[PATCH 0/3] IOVA allocation improvements for iommu-dma
From: Sunil Kovvuri <hidden>
Date: 2017-03-16 13:18:57
Also in:
linux-iommu
On Wed, Mar 15, 2017 at 7:03 PM, Robin Murphy [off-list ref] wrote:
Hi all, Here's the first bit of lock contention removal to chew on - feedback welcome! Note that for the current users of the io-pgtable framework, this is most likely to simply push more contention onto the io-pgtable lock, so may not show a great improvement alone. Will and I both have rough proof-of-concept implementations of lock-free io-pgtable code which we need to sit down and agree on at some point, hopefullt fairly soon.

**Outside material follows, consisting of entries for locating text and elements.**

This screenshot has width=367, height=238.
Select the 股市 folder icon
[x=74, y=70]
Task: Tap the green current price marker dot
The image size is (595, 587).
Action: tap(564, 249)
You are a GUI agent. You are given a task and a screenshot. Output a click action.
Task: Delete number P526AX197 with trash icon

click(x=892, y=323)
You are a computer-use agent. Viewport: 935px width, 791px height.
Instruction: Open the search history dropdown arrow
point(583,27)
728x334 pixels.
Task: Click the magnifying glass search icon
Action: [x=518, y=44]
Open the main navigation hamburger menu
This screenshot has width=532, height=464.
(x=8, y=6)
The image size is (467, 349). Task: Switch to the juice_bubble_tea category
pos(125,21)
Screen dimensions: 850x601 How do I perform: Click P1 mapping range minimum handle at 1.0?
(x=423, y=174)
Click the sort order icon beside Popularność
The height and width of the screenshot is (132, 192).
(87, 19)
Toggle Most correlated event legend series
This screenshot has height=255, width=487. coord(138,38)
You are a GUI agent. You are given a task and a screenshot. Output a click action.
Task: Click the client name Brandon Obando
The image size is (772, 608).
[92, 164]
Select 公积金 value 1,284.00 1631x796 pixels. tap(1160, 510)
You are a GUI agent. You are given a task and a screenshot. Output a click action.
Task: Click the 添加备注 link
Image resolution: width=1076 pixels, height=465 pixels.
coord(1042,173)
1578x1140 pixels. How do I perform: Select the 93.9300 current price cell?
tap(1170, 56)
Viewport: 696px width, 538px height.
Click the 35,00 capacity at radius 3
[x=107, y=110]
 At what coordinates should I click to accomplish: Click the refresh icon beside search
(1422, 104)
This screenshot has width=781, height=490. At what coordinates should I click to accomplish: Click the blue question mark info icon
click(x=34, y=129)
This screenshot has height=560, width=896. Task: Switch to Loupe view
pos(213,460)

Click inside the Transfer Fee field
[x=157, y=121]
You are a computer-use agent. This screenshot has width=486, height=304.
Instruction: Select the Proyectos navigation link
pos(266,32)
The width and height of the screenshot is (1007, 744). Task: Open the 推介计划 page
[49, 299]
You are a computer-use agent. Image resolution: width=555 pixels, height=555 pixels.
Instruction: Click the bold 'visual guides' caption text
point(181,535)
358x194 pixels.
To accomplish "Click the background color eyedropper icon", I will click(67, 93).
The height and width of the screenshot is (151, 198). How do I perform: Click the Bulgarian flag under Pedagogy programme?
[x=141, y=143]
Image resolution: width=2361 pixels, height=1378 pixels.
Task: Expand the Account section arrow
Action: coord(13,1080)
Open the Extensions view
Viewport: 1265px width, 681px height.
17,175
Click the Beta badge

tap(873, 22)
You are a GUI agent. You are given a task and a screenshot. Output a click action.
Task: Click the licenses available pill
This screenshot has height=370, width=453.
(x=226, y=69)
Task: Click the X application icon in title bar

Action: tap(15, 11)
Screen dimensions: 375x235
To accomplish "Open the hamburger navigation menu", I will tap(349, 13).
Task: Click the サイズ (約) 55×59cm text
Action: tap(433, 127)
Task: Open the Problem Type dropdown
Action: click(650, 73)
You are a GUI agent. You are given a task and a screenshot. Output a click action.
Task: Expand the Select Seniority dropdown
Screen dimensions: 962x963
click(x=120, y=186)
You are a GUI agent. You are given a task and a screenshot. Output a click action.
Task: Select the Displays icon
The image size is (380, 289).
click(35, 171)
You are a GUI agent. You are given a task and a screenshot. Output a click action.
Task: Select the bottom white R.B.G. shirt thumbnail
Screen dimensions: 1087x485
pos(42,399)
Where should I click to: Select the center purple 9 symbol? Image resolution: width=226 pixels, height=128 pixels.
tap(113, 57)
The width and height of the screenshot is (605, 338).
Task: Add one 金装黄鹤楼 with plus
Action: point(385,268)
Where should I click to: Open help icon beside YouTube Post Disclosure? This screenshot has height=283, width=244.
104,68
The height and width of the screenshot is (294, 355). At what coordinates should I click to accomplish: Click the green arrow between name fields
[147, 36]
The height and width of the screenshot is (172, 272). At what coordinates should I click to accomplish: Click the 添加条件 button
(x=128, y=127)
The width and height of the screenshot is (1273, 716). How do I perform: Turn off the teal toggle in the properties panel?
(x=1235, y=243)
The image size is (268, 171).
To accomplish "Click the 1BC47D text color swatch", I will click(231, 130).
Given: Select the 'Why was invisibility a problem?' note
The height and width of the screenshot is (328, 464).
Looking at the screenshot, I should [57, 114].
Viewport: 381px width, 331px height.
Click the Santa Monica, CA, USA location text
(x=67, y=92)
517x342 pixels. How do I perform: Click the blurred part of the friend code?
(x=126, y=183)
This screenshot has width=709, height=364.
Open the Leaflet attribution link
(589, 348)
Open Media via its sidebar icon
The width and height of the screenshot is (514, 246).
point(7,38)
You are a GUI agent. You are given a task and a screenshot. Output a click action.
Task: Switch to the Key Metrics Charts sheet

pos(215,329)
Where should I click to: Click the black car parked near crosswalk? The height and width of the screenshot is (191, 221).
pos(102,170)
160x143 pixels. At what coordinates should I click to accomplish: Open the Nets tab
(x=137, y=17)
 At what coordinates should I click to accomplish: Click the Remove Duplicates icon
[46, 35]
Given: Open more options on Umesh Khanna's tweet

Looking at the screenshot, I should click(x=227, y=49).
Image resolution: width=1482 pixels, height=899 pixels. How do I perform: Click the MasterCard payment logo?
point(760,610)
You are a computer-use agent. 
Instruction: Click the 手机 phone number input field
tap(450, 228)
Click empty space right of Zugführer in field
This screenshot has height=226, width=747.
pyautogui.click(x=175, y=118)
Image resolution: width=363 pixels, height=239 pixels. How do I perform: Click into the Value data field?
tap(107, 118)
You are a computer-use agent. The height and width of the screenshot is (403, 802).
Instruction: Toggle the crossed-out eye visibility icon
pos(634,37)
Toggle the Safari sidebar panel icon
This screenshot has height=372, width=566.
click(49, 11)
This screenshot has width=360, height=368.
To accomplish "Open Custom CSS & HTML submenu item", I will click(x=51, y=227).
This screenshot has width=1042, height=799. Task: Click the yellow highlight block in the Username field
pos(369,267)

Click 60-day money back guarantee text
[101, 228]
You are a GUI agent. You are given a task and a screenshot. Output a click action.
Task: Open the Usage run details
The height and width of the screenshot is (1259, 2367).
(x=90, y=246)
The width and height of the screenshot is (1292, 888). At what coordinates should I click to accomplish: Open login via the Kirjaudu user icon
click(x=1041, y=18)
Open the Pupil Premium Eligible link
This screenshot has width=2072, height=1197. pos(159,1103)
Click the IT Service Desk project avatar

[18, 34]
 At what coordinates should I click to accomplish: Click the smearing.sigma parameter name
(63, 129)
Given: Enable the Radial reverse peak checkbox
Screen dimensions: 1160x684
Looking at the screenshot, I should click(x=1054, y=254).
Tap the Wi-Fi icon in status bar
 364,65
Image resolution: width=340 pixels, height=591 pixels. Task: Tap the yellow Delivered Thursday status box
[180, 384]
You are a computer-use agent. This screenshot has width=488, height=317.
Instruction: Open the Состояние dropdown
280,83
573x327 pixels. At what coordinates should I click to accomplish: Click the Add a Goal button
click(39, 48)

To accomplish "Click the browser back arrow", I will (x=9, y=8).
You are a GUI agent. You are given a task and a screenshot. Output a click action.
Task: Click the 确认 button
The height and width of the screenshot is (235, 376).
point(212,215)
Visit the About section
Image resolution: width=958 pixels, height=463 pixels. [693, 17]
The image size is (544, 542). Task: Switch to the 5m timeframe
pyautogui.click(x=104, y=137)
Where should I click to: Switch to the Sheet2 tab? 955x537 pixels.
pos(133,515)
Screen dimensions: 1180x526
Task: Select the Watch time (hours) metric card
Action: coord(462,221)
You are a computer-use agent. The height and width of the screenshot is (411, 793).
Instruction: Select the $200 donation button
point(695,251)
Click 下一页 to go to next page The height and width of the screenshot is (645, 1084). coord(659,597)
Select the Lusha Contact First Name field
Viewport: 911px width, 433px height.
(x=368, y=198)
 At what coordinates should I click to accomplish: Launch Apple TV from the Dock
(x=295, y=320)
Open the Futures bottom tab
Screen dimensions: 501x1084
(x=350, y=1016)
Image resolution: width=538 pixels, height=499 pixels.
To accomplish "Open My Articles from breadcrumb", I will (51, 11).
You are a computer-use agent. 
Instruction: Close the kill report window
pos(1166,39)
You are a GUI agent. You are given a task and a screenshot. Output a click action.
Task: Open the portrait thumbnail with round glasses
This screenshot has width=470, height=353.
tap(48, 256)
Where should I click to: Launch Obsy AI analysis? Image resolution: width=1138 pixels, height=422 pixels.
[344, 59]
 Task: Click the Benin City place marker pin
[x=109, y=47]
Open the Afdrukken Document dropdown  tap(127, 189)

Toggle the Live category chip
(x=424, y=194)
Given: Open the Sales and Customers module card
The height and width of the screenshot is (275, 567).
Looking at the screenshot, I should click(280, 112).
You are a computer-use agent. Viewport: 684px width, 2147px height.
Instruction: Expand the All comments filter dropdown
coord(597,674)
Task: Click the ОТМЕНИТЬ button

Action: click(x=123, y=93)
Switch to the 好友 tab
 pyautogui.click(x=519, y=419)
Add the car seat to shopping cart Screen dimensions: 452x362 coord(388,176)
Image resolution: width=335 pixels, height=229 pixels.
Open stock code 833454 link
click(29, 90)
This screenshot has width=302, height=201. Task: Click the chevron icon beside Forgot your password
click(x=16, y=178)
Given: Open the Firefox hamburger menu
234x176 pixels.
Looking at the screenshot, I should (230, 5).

Thanks for working on this. As you said, it's indeed pushing lock contention down to pgtable lock from iova rbtree lock but now morethan lock I see issue is with yielding CPU while waiting for tlb_sync. Below are some numbers. I have tweaked '__arm_smmu_tlb_sync' in SMMUv2 driver i.e basically removed cpu_relax() and udelay() to make it a busy loop. Before: 1.1 Gbps With your patches: 1.45Gbps With your patches + busy loop in tlb_sync: 7Gbps If we reduce pgtable contention a bit With your patches + busy loop in tlb_sync + Iperf threads reduced to 8 from 16: ~9Gbps So looks like along with pgtable lock, some optimization can be done to tlb_sync code as well. Thanks, Sunil.